Prohibido olvidar la desaparecida piedra del perro
Hace muchos años, en el viejo San Juan, un joven soldado llamado Enrique encontró un perrito herido al que llamó Amigo. Juntos se volvieron inseparables, y cuando Enrique fue a la guerra en Cuba, el perro lo siguió hasta el mar, donde esperó su regreso en el Arecife de Coral. A pesar de los años y las tormentas, el perro nunca dejó de esperar, simbolizando lealtad y amor inquebrantable.
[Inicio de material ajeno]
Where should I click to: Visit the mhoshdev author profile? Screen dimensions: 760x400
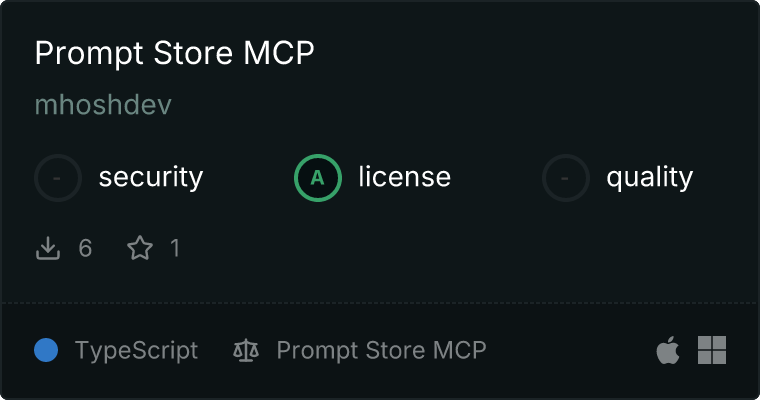coord(103,105)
Esta leyenda es parte de la cultura popular y muchos la recuerdan con cariño. El 18 de octubre de 2016, las fuerzas del mar destruyeron la silueta del perro, dejando solo su recuerdo.
Hoy, un grupo de ciudadanos se organiza para revivir la icónica estructura. Inspirados por la historia, buscan restaurar la cabeza del perro con la ayuda de un artesano, utilizando medidas y fotos originales. Este proyecto tiene un impacto especial, especialmente para los niños, enseñándoles sobre lealtad y amor incondicional.
Arturo y Estela, quienes visitan el lugar regularmente, tienen un vínculo personal con la historia, ya que el abuelo de Arturo era guía turístico y le contaba la leyenda. Con la restauración, preservación cultural y trabajo voluntario, el proyecto busca revivir el verdadero significado de lealtad y amistad.